It was Enoch Powell – newly in vogue among the young online right – who was the quintessential anti-American conservative (and an admirer of the similarly sceptical Charles de Gaulle). After the US equivocated between the UK and Argentina during the early stages of the Falklands War, he spoke of a “great liberation” in which “the scales fell from the eyes of the British public and they beheld the United States not in the fairy-tale disguise sustained so sedulously since 1942 but as that nation really is”. For some conservatives, Vance’s comments had a similarly demystifying effect.

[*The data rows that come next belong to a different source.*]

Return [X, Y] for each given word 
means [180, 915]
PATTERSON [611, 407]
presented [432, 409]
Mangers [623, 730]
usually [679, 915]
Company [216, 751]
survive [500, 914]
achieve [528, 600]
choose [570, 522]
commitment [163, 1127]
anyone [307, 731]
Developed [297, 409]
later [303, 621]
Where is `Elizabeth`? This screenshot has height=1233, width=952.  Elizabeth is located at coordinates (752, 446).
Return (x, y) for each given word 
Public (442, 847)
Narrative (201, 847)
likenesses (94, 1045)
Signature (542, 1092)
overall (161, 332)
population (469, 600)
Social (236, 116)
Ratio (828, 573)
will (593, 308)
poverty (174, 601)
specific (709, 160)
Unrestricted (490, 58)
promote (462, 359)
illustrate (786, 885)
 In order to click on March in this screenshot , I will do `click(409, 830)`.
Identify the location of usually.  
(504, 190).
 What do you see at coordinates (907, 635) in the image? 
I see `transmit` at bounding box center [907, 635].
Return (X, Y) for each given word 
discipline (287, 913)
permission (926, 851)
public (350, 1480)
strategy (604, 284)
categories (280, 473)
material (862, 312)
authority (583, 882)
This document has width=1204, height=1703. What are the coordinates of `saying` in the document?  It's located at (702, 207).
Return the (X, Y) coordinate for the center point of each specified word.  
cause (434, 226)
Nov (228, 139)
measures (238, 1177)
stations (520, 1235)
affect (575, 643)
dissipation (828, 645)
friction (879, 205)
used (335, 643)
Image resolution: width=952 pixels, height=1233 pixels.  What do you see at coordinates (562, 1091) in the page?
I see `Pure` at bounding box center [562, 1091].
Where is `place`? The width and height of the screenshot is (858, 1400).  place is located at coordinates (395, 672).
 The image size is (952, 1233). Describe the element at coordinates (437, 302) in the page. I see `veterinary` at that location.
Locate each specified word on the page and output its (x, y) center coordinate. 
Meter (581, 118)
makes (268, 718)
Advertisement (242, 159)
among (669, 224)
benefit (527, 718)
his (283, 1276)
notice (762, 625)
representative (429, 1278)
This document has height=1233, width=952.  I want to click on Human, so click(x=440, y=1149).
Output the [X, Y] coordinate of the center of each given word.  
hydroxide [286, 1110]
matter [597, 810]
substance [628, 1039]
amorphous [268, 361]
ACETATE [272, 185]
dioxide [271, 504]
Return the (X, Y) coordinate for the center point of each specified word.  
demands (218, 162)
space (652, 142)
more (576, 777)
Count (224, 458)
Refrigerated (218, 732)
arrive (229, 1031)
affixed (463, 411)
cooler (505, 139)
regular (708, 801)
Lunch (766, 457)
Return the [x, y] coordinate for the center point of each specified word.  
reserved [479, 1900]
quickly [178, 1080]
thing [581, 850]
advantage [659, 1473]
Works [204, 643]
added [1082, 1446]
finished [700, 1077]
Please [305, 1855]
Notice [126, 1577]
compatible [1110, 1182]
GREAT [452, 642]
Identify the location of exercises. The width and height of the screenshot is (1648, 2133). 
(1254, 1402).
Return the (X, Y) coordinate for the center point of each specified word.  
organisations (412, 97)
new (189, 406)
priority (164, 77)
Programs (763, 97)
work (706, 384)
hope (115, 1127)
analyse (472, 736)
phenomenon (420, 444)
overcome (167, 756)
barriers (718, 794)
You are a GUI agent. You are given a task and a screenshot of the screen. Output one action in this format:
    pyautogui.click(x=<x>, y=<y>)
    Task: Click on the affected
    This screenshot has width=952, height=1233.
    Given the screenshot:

After Iraq invaded Kuwait in 1990, Powell argued that the UK should remain on the sidelines, declaring that “Saddam Hussein has a long way to go yet before his troops come storming up the beaches of Kent or Sussex”.

Glimmers of this isolationist tradition were occasionally witnessed during the 2003 Iraq War – 16 Tory MPs, including Ken Clarke, voted against intervention. Commentators such as Peter Oborne, Peter Hitchens and Geoffrey Wheatcroft indicted Tony Blair on conservative grounds. But the prevailing tone was set by Americophiles such as George Osborne and Liam Fox, who were sometimes bigger cheerleaders for the war than Labour itself.

Trump’s presidency, however, will see the rebirth of a dormant political species – the Americosceptic Tory. Should Keir Starmer’s closeness to Trump persist, the natural logic of opposition will guarantee it. The dominance of US Big Tech has already prompted the likes of Farage to inveigh against America’s economic hegemony. As Britain’s reliance on the US becomes ever clearer, don’t be surprised if conservatives decide that it’s time for a declaration of independence.